Há um ano e meio, quando lançou o álbum, "Nu", Djonga não estava bem. "Pesava 104 quilos, sendo que sempre fui magrelo", diz o rapper. "Era uma compulsão por comida, bebida, não fazer nada, ficar sentado. Uma fuga."

Introspectivo, "Nu" acabou fechando um ciclo para o rapper. De 2017 até o ano passado, ele lançou um álbum por ano, todo dia 13 de março. Desta vez, seu sexto disco, "O Dono do Lugar", chega só no dia 13 de outubro, com uma pujança que não se via no últimos anos.

Retrato do rapper Djonga
Retrato do rapper Djonga em Toledo, na Espanha - Coniiin/Divulgação

"Eu estava pressionado pela exigência de como a música tinha que soar e pela lógica de ter que lançar dia 13 [de março]", diz. "De repente, voltei à academia, consegui o corpo em que me reconheço, voltei aos palcos. E tive tempo para criar."

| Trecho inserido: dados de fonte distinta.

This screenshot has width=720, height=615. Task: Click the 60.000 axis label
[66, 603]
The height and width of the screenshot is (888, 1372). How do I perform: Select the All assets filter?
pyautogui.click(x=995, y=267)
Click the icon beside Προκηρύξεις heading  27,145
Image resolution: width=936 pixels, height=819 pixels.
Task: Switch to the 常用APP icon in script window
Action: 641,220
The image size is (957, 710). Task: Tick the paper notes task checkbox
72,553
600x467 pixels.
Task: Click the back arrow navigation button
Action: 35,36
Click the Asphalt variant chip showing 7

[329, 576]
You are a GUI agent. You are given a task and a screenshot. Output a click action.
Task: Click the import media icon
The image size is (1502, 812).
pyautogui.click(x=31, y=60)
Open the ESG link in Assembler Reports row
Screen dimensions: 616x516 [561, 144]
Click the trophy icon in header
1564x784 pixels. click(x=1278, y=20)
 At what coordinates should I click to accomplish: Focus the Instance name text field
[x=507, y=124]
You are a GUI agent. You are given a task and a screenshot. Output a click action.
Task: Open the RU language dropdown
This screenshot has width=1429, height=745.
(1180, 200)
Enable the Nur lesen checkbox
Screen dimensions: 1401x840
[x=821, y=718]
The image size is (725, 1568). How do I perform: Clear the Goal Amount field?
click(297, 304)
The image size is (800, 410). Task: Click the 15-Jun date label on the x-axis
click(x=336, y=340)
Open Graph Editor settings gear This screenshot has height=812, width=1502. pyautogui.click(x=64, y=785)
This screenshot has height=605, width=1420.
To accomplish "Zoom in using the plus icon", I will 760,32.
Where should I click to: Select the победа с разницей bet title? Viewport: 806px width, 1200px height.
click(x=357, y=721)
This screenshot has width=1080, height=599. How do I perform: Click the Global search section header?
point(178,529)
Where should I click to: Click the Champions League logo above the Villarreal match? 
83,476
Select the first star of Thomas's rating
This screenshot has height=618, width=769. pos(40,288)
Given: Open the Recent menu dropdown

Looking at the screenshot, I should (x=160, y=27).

De "Heresia", seu álbum de estreia, até "Nu", Djonga foi de rapper promissor, com um estilo de rimar gritado e urgente, a um dos nomes mais respeitados do gênero —no quesito rima, é provavelmente o número um. Também se tornou voz antirracista inescapável, dono da frase "fogo nos racistas", enriqueceu e sentiu o peso de se tornar em tão pouco tempo a voz de uma geração.

Se seus dois últimos álbuns foram feitos sob algum nível de pressão e desgaste, no novo disco ele tenta retomar o frescor de "Heresia", "O Menino que Queria Ser Deus", e "Ladrão" —a trilogia já está inscrita entre os clássicos do rap nacional. De certa forma, isso significa voltar a correr riscos.

"Experimentamos muito", diz. "Quem está acostumado a fazer sucesso fica querendo reproduzir alguma das ‘coisas do momento’. E, nesse disco, tento trazer outras coisas."

Djonga diz nas letras que suas "rimas que não vendem mais" o sustentam hoje e brinca que, mesmo que quisesse, não conseguiria ser um artista pop do tipo viral. Mais do que responder a críticos, ele recupera o estilo debochado para falar das hipocrisias da indústria fonográfica, de relacionamentos e do mundo.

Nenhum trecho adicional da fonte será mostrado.